Het hof stelt vast dat het merendeel van de voor de synthese van amfetamine benodigde chemicaliën en laboratoriumbenodigdheden32.aanwezig was op het perceel nummer 12.
Nu deze voorwerpen en stoffen tezamen voor een groot deel de basis vormen voor een productieproces van amfetamine, gaat het hof er van uit dat ze ook met dat doel op genoemd perceel aanwezig waren. Bij dit oordeel heeft het hof meegewogen dat naast de hiervoor genoemde aangetroffen voorwerpen ook een hoeveelheid vochtige witte pasta bevattende amfetamine is aangetroffen.
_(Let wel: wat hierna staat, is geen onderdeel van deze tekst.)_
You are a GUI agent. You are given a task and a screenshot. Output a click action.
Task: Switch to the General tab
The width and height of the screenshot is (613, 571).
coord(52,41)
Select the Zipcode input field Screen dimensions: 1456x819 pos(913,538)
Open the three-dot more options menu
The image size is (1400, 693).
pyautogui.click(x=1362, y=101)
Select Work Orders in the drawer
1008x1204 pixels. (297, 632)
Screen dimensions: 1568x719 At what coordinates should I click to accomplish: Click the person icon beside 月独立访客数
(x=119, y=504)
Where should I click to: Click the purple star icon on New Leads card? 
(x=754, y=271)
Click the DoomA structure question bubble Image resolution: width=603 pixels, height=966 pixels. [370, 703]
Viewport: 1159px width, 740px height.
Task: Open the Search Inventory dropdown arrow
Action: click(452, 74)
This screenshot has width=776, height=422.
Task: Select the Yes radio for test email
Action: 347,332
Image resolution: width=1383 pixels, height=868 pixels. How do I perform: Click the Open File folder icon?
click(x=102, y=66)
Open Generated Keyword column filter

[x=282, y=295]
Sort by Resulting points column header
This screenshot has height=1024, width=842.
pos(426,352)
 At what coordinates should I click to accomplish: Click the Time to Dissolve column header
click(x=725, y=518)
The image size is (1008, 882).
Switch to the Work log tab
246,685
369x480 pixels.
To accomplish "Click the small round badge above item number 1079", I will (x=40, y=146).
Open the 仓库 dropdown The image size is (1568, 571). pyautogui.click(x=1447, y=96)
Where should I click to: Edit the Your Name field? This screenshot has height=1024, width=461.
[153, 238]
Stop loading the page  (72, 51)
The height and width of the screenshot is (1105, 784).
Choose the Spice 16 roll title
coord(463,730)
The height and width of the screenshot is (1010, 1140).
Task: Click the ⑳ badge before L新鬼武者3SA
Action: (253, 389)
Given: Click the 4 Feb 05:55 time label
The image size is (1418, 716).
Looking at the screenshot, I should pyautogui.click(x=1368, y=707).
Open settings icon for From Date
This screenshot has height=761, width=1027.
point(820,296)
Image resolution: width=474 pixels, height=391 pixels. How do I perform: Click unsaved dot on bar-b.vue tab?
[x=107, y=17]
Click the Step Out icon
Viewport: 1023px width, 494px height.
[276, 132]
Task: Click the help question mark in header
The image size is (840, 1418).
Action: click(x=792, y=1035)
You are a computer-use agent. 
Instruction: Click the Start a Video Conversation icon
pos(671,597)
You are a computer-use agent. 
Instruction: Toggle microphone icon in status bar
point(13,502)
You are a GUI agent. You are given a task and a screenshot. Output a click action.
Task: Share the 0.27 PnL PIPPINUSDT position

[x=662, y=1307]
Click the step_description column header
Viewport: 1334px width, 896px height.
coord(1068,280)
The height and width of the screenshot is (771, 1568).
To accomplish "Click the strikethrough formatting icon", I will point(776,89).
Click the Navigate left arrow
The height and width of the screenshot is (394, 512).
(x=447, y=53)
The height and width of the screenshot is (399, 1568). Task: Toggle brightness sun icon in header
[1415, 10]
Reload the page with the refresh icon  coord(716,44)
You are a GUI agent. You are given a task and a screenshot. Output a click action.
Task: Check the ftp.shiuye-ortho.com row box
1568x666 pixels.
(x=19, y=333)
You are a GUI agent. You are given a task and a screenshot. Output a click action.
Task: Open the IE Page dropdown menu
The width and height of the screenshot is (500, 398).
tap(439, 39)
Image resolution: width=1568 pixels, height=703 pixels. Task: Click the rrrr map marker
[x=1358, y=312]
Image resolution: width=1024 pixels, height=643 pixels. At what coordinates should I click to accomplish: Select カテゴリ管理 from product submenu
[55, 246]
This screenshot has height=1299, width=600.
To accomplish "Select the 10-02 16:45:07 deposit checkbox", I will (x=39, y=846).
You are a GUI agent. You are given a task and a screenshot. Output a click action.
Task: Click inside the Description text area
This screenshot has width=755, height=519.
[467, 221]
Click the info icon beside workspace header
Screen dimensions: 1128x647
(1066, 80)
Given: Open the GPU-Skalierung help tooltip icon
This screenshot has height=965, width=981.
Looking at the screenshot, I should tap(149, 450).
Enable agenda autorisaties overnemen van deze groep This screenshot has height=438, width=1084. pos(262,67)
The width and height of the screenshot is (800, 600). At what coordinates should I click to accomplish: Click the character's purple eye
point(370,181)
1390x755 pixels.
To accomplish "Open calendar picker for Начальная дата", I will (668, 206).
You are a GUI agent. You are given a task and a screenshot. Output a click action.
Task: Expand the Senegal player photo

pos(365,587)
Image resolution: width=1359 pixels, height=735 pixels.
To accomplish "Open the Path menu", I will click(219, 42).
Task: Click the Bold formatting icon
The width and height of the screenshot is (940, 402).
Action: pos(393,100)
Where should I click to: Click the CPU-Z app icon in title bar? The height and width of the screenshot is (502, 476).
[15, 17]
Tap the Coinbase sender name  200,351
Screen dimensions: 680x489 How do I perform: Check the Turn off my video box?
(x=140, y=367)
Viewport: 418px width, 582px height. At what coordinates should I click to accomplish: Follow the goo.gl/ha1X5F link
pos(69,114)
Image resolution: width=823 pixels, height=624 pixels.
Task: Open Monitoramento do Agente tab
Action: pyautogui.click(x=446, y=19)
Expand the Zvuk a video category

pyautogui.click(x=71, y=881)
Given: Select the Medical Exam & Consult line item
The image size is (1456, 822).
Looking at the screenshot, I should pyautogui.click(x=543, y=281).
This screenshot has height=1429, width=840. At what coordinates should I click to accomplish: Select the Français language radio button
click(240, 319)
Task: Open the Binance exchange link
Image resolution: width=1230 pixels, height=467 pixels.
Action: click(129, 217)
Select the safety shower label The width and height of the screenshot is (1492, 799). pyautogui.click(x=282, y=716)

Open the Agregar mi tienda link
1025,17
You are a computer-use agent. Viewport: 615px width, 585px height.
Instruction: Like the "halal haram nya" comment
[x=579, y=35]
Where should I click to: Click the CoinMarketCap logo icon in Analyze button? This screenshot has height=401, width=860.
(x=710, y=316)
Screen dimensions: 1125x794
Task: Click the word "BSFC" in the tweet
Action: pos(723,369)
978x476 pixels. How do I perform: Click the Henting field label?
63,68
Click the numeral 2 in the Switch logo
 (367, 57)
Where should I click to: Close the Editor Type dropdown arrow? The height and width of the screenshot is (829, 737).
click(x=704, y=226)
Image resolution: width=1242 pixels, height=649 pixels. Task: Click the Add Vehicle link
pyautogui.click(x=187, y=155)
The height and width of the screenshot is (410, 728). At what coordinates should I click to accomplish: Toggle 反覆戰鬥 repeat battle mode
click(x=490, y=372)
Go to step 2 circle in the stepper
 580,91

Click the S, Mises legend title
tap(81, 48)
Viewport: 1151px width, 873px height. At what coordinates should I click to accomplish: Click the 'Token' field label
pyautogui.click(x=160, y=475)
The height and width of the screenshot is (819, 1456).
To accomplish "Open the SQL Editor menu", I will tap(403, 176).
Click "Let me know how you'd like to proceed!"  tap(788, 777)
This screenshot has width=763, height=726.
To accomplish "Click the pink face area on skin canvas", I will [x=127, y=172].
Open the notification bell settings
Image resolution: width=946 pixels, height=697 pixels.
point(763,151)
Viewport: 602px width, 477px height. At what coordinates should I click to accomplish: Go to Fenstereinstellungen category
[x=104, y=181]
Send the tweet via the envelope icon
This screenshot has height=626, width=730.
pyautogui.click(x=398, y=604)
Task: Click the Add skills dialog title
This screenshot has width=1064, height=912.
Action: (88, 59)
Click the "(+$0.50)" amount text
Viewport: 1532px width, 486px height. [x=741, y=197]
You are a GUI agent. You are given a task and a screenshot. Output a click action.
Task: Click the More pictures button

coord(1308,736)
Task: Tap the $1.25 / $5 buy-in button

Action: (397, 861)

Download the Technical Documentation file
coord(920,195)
Dat de aangetroffen voorwerpen en stoffen een andere bestemming zouden hebben is niet aannemelijk geworden.
Op basis daarvan staat vast dat verdachte die voorwerpen en stoffen voorhanden heeft gehad wetende dat ze bestemd waren voor de productie van amfetamine.
Anders dan de verdediging in dit verband heeft betoogd, zijn op de [straatnaam] 12 niet louter rest- of afvalstoffen aangetroffen. Hoewel er eveneens een hoeveelheid vochtige witte pasta met amfetamine is aangetroffen, hetgeen duidt op een eindproduct van amfetamine, waren de aangetroffen chemicaliën en laboratoriumbenodigdheden in een dusdanige substantiële hoeveelheid aanwezig, dat het op basis daarvan niet anders kan zijn dan dat door het voorhanden hebben daarvan sprake is van voorbereidingshandelingen. Tekenend acht het hof in dit verband de aanwezigheid van tweeëneenhalve liter vloeistof bevattende BMK. De verdachte kan deze voor de synthese van amfetamine essentiële en kostbare grondstof in een dergelijke hoeveelheid redelijkerwijs niet anders voorhanden hebben gehad dan met de bedoeling om daarmee (wederom) amfetamine te produceren. Verdachte heeft er ook niet voor gekozen deze voorwerpen en stoffen van zijn perceel te verwijderen.
Gelet op het voorgaande acht het hof bewezen dat verdachte zich heeft schuldig gemaakt aan de onder 1 ten laste gelegde voorbereidingshandelingen. Dat daarbij sprake is van een nauwe en bewuste samenwerking met een ander of anderen is niet gebleken zodat verdachte van dat onderdeel zal worden vrijgesproken.
D.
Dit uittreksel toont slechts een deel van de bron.